Semaine 4. Vous devez maintenant vous confronter aux autres blancs, détenteurs de privilèges blancs mais qui ignorent ou feignent d’ignorer leurs privilèges. Le féminisme blanc, les leaders blancs, les amis blancs et la famille blanche passent à la moulinette. Je comprends mieux maintenant l’expression “laver plus blanc que blanc.”

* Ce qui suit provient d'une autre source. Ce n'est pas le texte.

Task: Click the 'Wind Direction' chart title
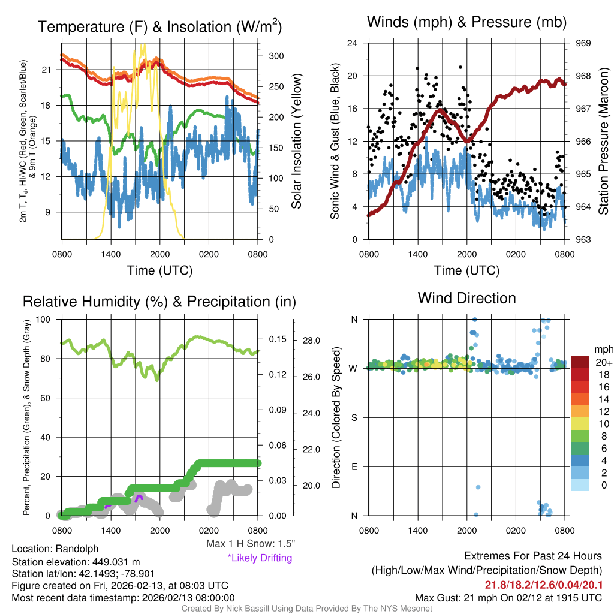point(466,298)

« Vos réponses vous ont révélé ce que vous deviez voir sur votre complicité et votre relation avec la suprématie blanche », conclut notre coach antiraciste. Le blanc, exténué, a maintenant une « base solide pour avancer dans son combat antiraciste. » Ce qu’il y a de bien avec ce genre d’ouvrages, courts, instructifs, intellectuellement au-dessus du lot (!), c’est qu’on a vraiment l’impression, après lecture, d’être plus intelligent qu’avant. On comprend mieux pourquoi Sciences Po a tenu à promouvoir ce livre auprès des futures élites de ce pays. Notons que pour s’informer sur la crise climatique, Sciences Po recommande également à ses étudiants de potasser l’appel de Greta Thunberg, Notre maison brûle. Et dire qu’il y en a qui pensent que le niveau baisse…
Nota Bene: Mme Saad peut être fière de sa méthode. Suivant son exemple et celui des journalistes du New York Times, après seulement quatre semaines de coaching antiraciste, chacun aura noté que je n’écris plus le mot “blanc” qu’avec un petit “b” riquiqui. Plus intelligent qu’avant, vous dis-je.